I did that the other night. I had received an email that registration was now open for the annual writer’s conference I’ve attended the last two years. The email triggered memories of the struggles and obstacles I faced those two times as a visually impaired person. As I lay in bed that night, I conjured up the worst thing that could happen to me at the next conference and painted myself into scary scenarios as the conquering heroine tapping her white cane through obstacle filled corridors to win the hearts of awe-struck editors.
I couldn’t state my plot line in two simple words. “I’m worried.” No. No ma’am, no sir. Worry is a sin. I surely don’t want to admit a sinful stain in my life. Worry at its essence is doubt in God’s ability to handle the situation. I don’t want someone to think I’m weak on the faith front. I’m the one who writes articles about worry that ask, “Do I believe in God or don’t I?”
The crowning incredulity of my worry is that this conference is six months away. And I lost three hours of sleep over this? Silly me!
“This is so hard,” I’ve heard my Bible study ladies say. “I say I’m going to turn things over to God then I try to take them back.” Just like a yo-yo on a string. Like my worry. I thrust it toward the Lord, then reel it back. I need to cut the sting.
Every day is a new struggle, I tell my ladies. Every day you face the monsters. Some days you do better than others at overcoming. Each day, you get a little better at the conquest. One day, in Heaven’s courts, God will wipe away the tears shed over the struggle.
I understand the mantra of Alcoholics Anonymous is “One day at a time.” Reforming alcoholics never let down their guard. They celebrate the sobriety of one day, but the next day begins a new battle. That’s good advice for any of us who struggle against a particular sin. Including, ahem, worry. Take one day at a time.

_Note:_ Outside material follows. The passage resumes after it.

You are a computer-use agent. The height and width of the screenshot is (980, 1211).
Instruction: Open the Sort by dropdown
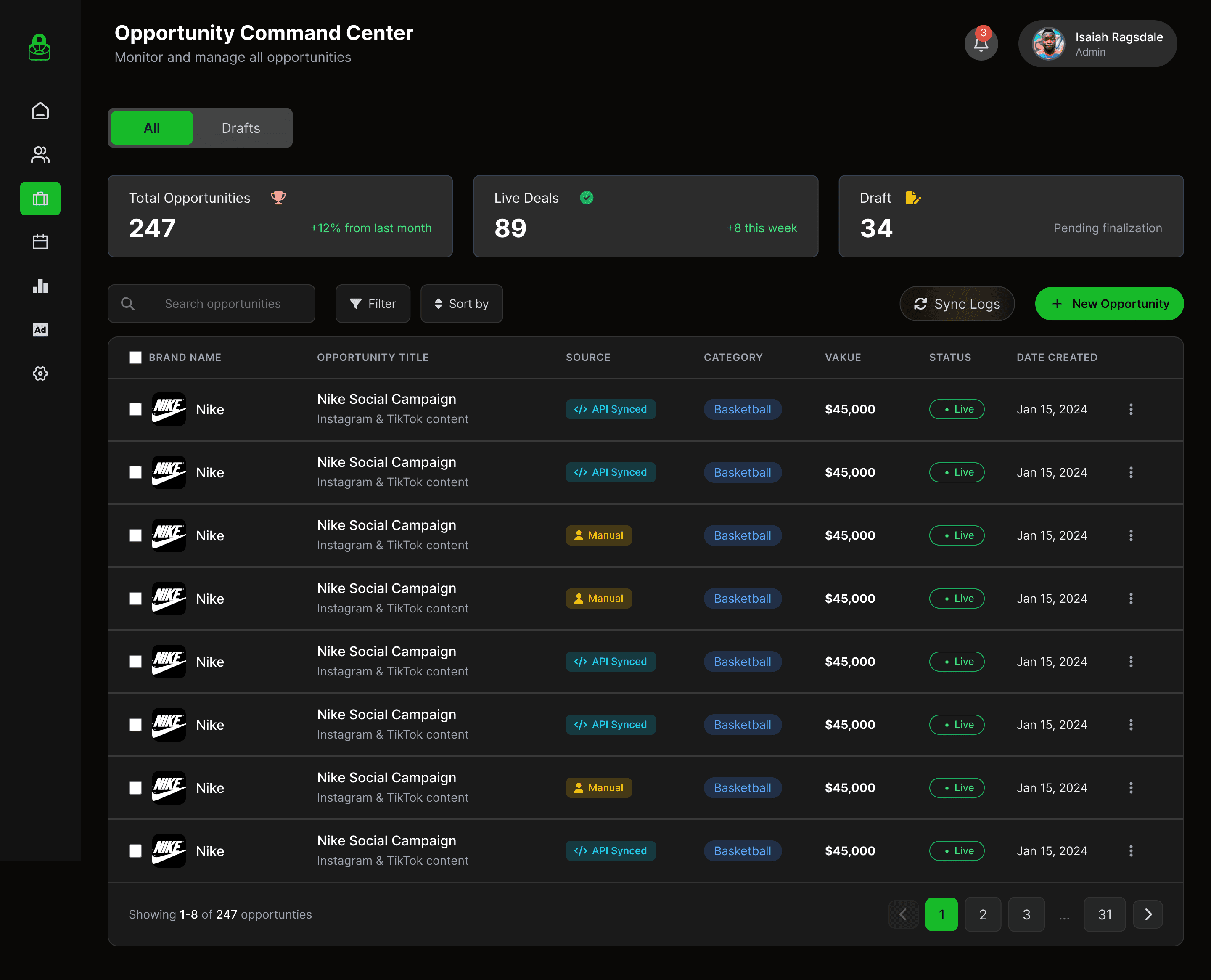[x=461, y=304]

God does that with us. He reminds us that His faithfulness, His grace, is new every morning. I need to return the favor. I need to let God know each and every day that I intend to stay faithful to Him, that I intend to rely on His faithfulness today, just for today.
After all, isn’t that part of the message behind “Give us this day our daily bread?”
I’m not going to think about tomorrow, Scarlett O’Hara, because tomorrow is a long way away. Lots could happen between now and then. For now, I will concentrate only on now, this moment, and how I’m living the now to God’s glory.
No more stew. Just pass me the bread.